Assessing the umbilical artery pulsatility index (UA PI) via Doppler measurements plays a critical role in evaluating fetal growth impairment. This study aims to investigate perinatal outcomes associated with discordant PIs of umbilical arteries (UAs) in growth-restricted fetuses. In this retrospective cohort study, all singleton pregnancies were included if their estimated fetal weight (EFW) and/or abdominal circumference (AC) fell below the 10th percentile for gestational age (2017-2022). Eligible cases included singleton pregnancies with concurrent sampling of both UAs within 14 days of birth at the US evaluation closest to delivery. Exclusion criteria comprised births before 22 weeks gestation, evidence of absent/reverse end-diastolic flow in either UA and known fetal genetic/structural anomalies. The study compared cases with discordant UA pulsatility index (PI) values (defined as one UA-PI ≤ 95th percentile and the other UA-PI > 95th percentile for gestational age) to pregnancies where both UAs had normal PI values and those with both UAs displaying abnormal PI values. The primary outcome assessed was the occurrence of composite adverse neonatal outcomes. Multivariable logistic regressions were performed, adjusting for relevant covariates. The study encompassed 1,014 patients, including 194 (19.1%) with discordant UA PI values among those who had both UA sampled close to delivery, 671 (66.2%) with both UAs having normal PI values and 149 (14.7%) with both UAs exhibiting abnormal values. Pregnancies with discordant UAs PI displayed compromised sonographic parameters compared to those with both UAs showing normal PI values. Similarly, the number of the abnormal UAs PI was associated with adverse perinatal in a dose response manner.
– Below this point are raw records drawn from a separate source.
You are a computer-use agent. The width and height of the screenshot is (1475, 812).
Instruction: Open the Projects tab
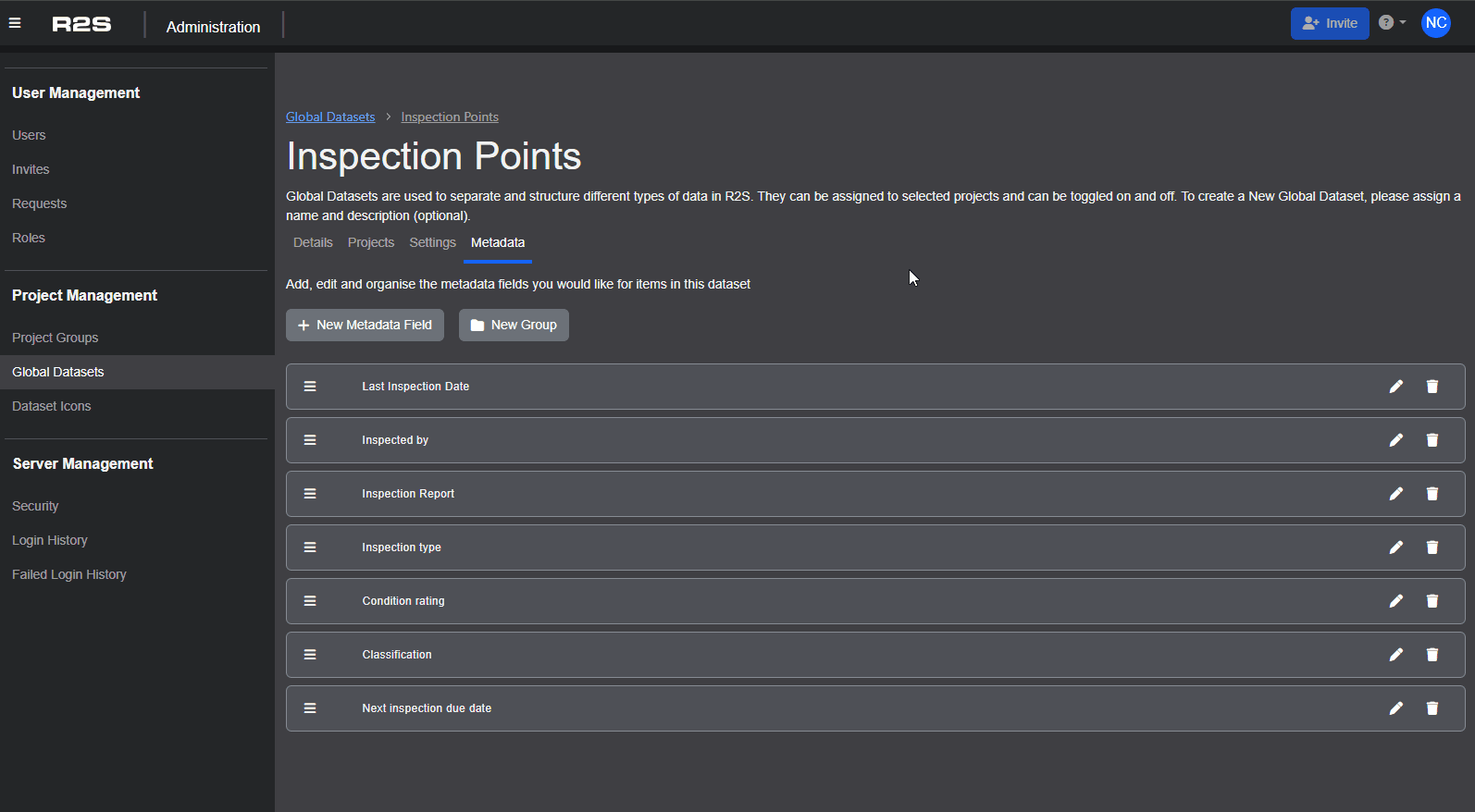(x=371, y=242)
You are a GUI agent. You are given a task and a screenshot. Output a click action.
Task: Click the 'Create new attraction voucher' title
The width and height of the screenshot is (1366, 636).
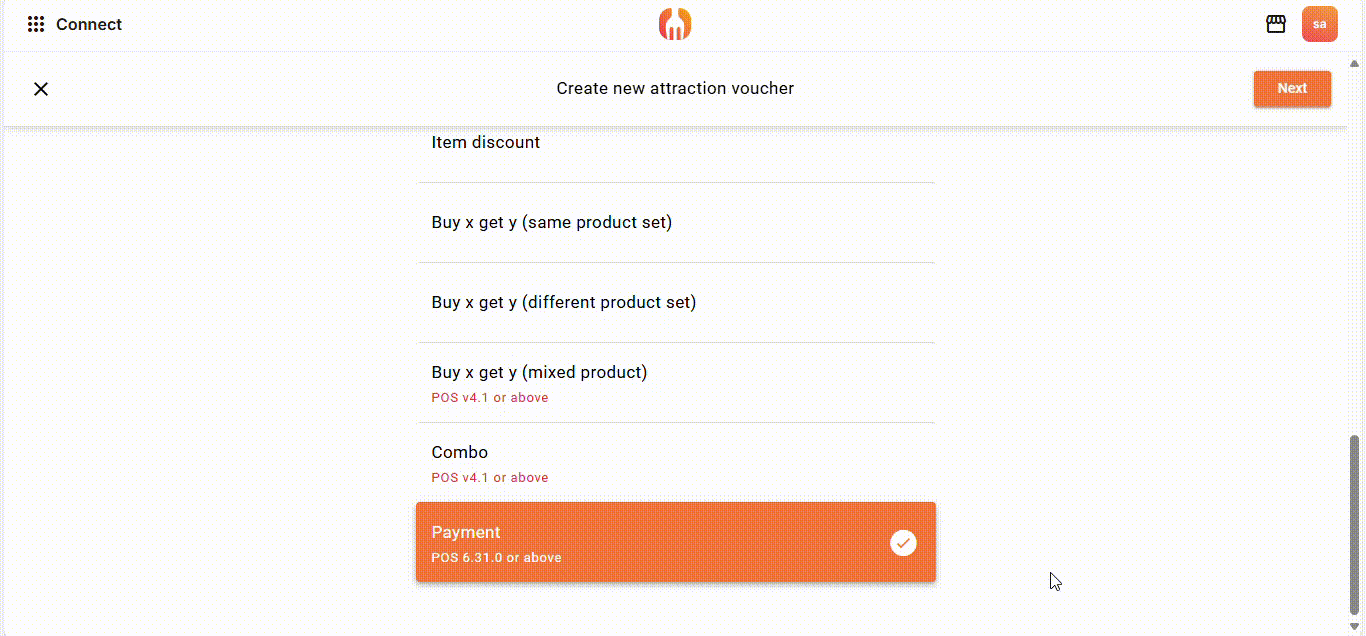pos(675,89)
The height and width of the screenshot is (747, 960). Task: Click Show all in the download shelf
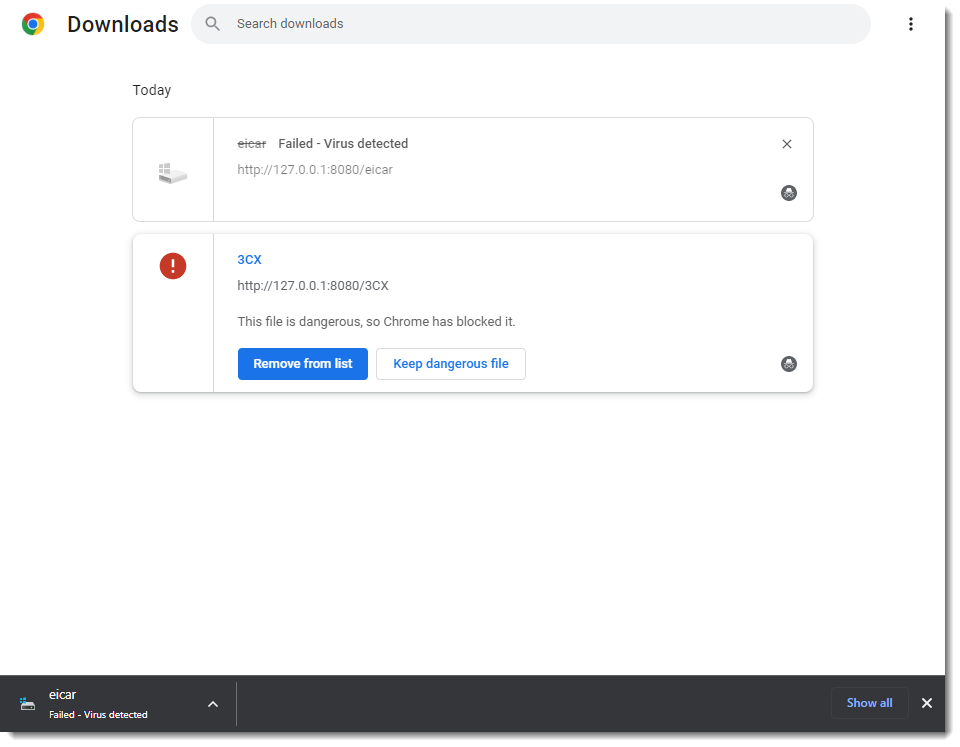point(869,703)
Cases with one abnormal (discordant) UA PI showed favorable sonographic parameters and perinatal outcomes compared to those with both abnormal UA PI values and cases with both UAs abnormal PI values showed worse sonographic parameters and perinatal outcomes compared to those with discordant UA PI. Multivariate analysis revealed that discordant UAs PI was significantly and independently associated with composite adverse perinatal outcomes, with an adjusted odds ratio (aOR) of 1.75 (95% confidence interval [CI] 1.24-2.47). Evaluating the resistance indices of both umbilical arteries may provide useful data and assist in assessing adverse perinatal outcomes among growth-restricted fetuses.